ST: China is securing supply all around the world because it plans to cap carbon emissions by 2030. Capping pollution will require replacing coal generation with nuclear energy reactors and renewable sources. Without a doubt, China is the most important factor driving demand—and that simple fact is reason enough to buy cheap stock in Australia-based uranium miners. However, investors need to be selective and cautious as there are numerous junior uranium companies that require further funding.

TER: Is there a disconnect between the price of the commodity and the equities?

ST: The uranium price has gone up 40% and is trading around the US$40 per pound (US$40/lb) mark. The equities have gone down 10%. The reason for that disparity is market sentiment. People do not believe that the price will continue to rise. Consequently, a lot of uranium companies are being starved of the capital to continue exploration and development. Now the Chinese are riding in with ready cash.

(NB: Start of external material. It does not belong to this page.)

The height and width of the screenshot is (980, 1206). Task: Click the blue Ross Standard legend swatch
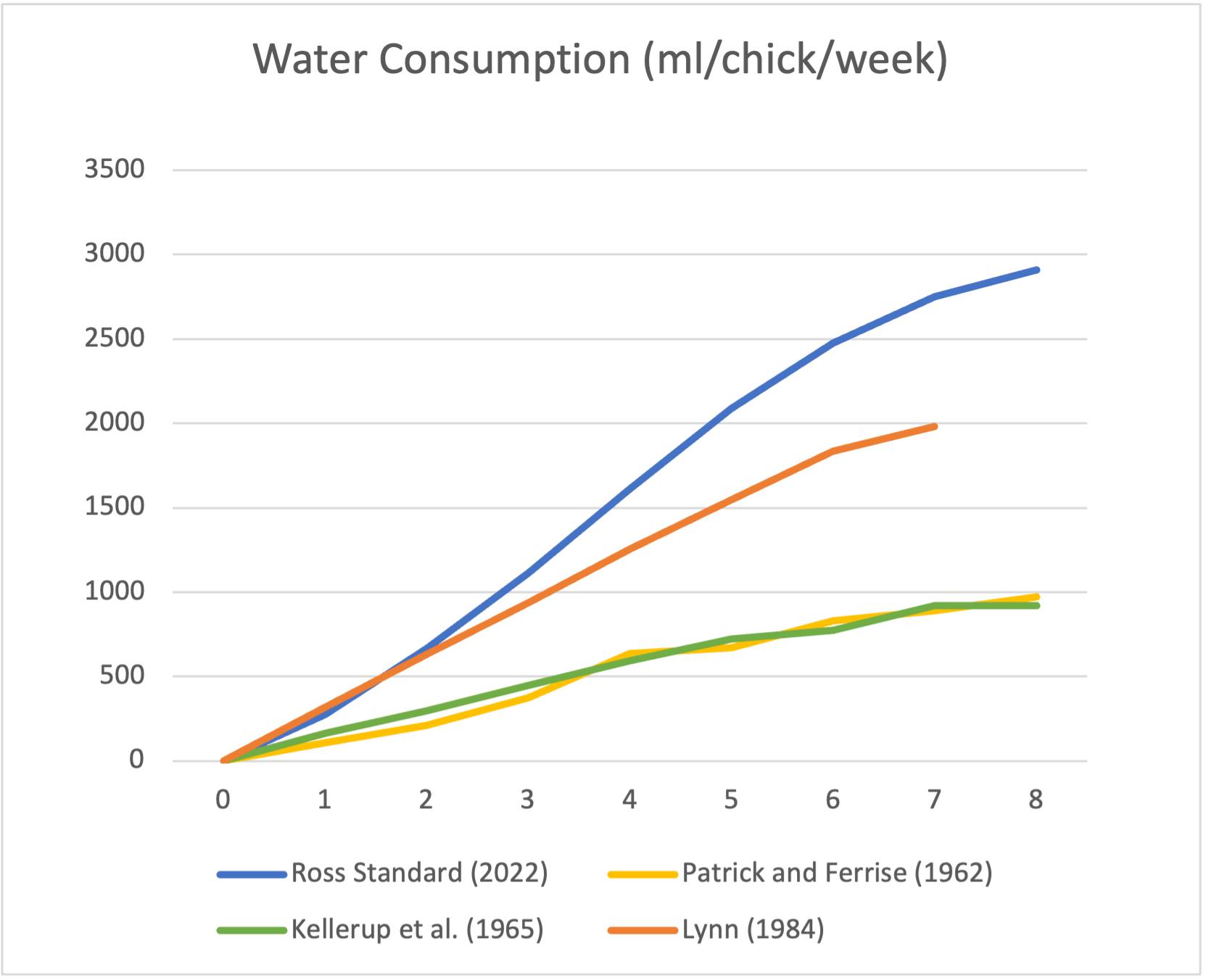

For example, the Chinese are circling Paladin Energy Ltd. (PDN:TSX; PDN:ASX) with China Investment Corporation (CIC) recently funding US$50 million (US$50M) in convertible notes, Chinese-related investment group HOPU Clean Energy taking a 15% stake in Paladin and China National Nuclear Corp. (CNNC) taking a 25% stake in Langer Heinrich. Paladin operates the Langer Heinrich uranium mine in Namibia, but its debt exposure is an issue with an estimated US$789M in debt and cash close to US$480M. A convertible note of US$300M is due to be repaid in November 2015, which should not be a problem. There is a second convertible note due in 2017 that could need further funding as Paladin is unprofitable at current uranium prices. We calculate between now and 2020, Paladin needs a uranium price of about US$60 to US$65/lb to pay back all of its current debt. As prices continue to stabilize, Paladin should return to profitability.

TER: How low can the price sink before the typical uranium company can no longer do business?

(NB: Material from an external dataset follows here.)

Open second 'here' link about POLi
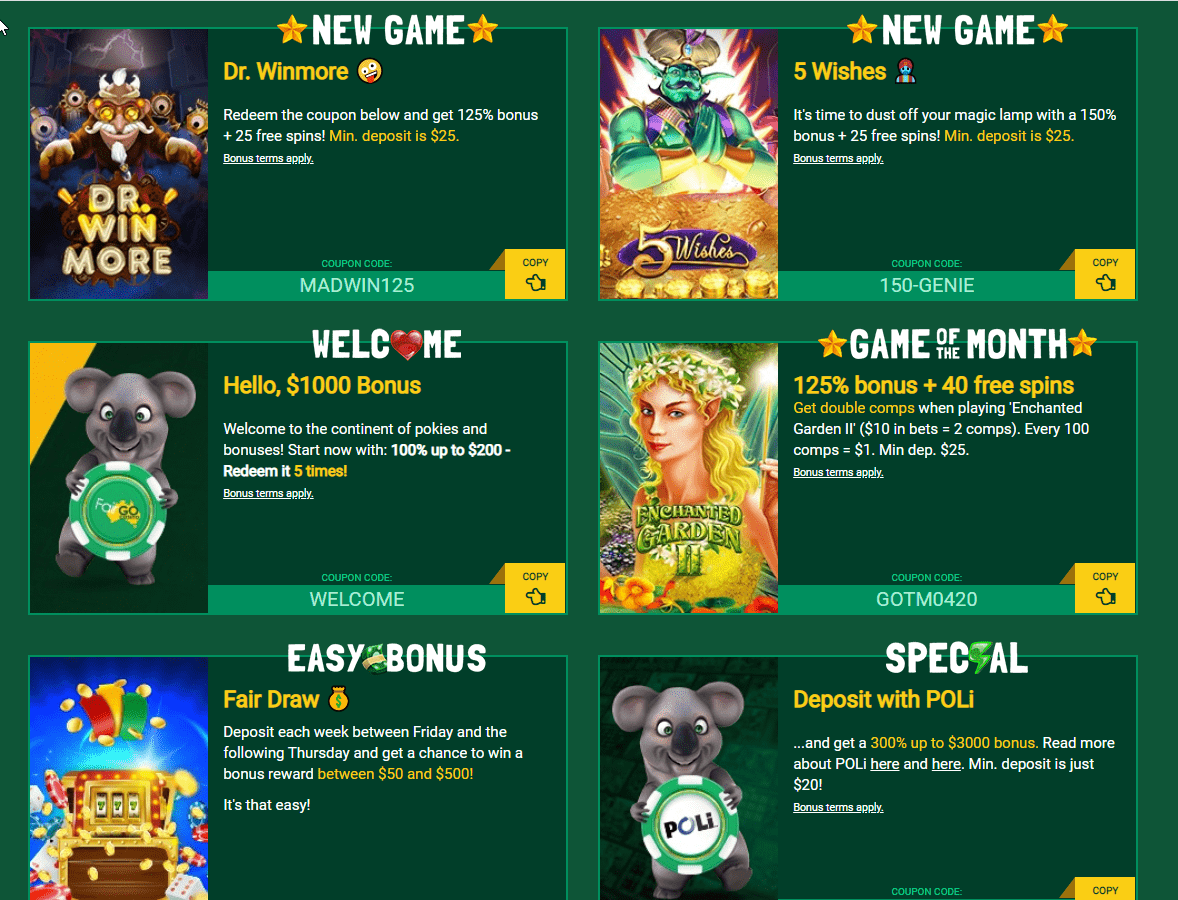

ST: A lot of companies, not just Paladin, are operating at a loss. But the uranium price appears to be stabilizing at US$40/lb. That will likely be the base price going forward. The key short-term catalyst is the Japanese reactor restarts. We should see a couple of them go back on-line by mid-year. With Chinese reactor builds being the key growth area for uranium demand, further announcements on additional reactor builds would be a key catalyst for the uranium market.

It is worth noting that the production from Kazakhstan, which significantly ramped up after 2007, has leveled off at about 22,000 tons. Kazakhstan may have peaked. That will be a quite positive situation from the supply side.

TER: Is the cost of production significantly lower in Kazakhstan than in North America?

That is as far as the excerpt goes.